Fabrizio De Angelis co-produced this film, along with another D'Amato project, Emanuelle and the White Slave Trade. D'Amato said in an interview "Fabrizio and I had a company called Fulvia Cinematografica with which we had intended to produce other films. Instead, when we finished these two, we went our separate ways."

In contrast to some previous entries in the "Black Emanuelle" series, Emanuelle and the Last Cannibals does not contain hardcore pornography sequences.

In a 1990 interview, D'Amato remembered that the film had been shot for the most part around a lake in the vicinity of Rome, and that the team gathered together all of the Filipinos who lived in Rome, or were there on vacation, and paid them to work on set for a week. Make-up man Fabrizio Sforza remembers the lake as being the Lago di Fogliano. According to Sforza, the shoot lasted two and a half weeks "with effects, extras, violence, love scenes. Incredible!"

==Release==
Emanuelle and the Last Cannibals was passed by Italian censors on 20 October 1977. The film was released in 1977.

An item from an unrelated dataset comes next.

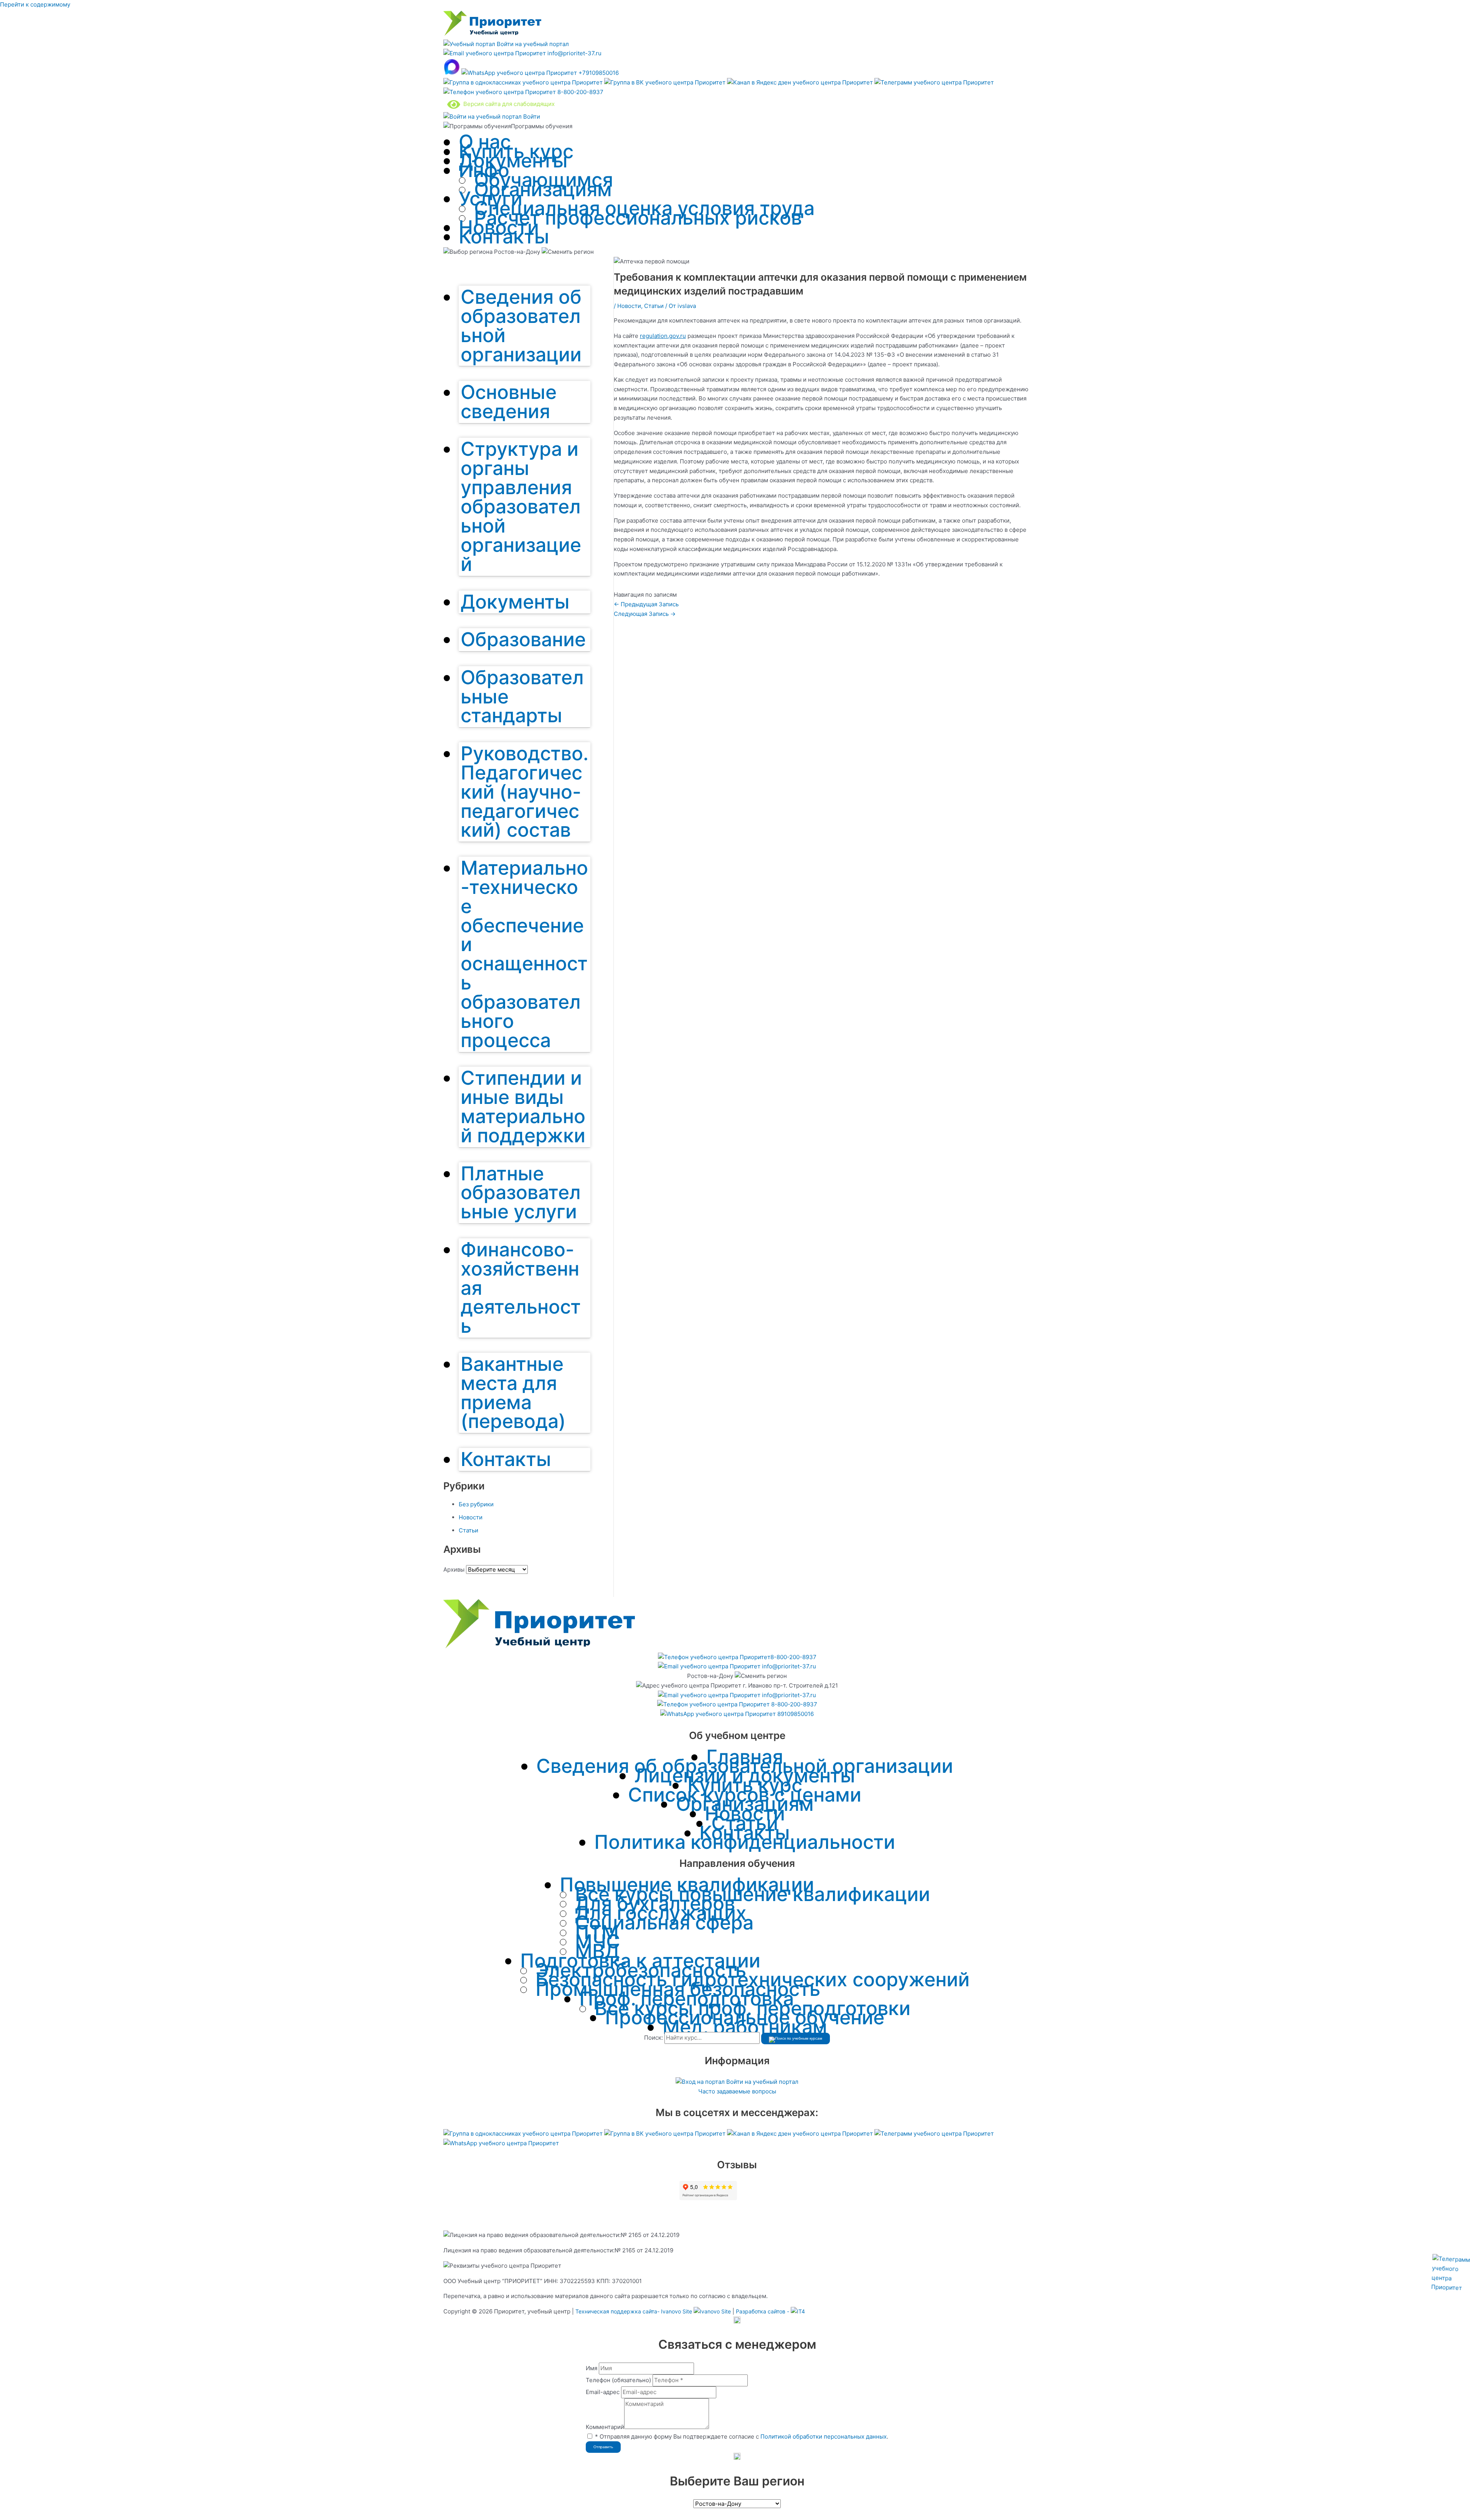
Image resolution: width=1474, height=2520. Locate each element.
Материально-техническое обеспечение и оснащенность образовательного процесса (524, 954)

The film was released on home video by Twisted Dreams Home Video and under the title Trap Them and Kill Them by Twilight Video. Both releases have a runtime of 93 minutes.

==Reception==
From contemporary reviews, David Badder (The Monthly Film Bulletin) described the film as "so preposterous as to be almost enjoyable." Badder felt that D'Amato didn't understand his film was unintentionally funny, stating that this idea is "dispelled by [D'Amato's] typically frenetic direction and the solemn tone maintained throughout."

In retrospective reviews, Danny Shipka, author of Perverse Titillation: The Exploitation Cinema of Italy, Spain and France, 1960-1980 described the film as "fairly harmless compared to other cannibal films of the time, with the violence coming in the last 20 minutes." and that the Black Emanuelle series was "pretty much running out of ideas and it definitely shows in this film." Cavett Binion (AllMovie) gave the film a negative review, calling it "merely excruciating tedium punctuated by occasional kinky sex in the first half of the film and cheap, gag-inducing special effects in the second" and that the film was too "gory for softcore fans and too dull for gorehounds, this is basically a film with no target audience whatsoever."

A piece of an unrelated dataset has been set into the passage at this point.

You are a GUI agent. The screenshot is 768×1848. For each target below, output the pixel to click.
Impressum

On 5 April 2016, film critic Scout Tafoya of RogerEbert.com included Emanuelle and the Last Cannibals in his video series "The Unloved", where he highlights films which received mixed to negative reviews yet he believes to have artistic value. Describing D'Amato as "the Luchino Visconti of trash" who Roger Ebert would have appreciated, he praised the film for "its egregious excesses, its dimwitted good nature, its commitment to being as happily dumb as possible" and highlighted its positive portrayal of Emanuelle's character and sexuality, as seen when she poses as the tribe's goddess to save Isabelle. Noting its faithfulness to pulp magazine artwork and tropes, Tafoya concludes his assessment by describing the film as "a sweltering collage of beautiful ruin, like D'Amato put everying put everything burning a hole on Italian movie screens into a pan and boiled them into a delicious reduction. The Zack Snyders of the world could take a lesson from D'Amato: feeding our worst selves doesn't have to be a chore. It can be pleasurable".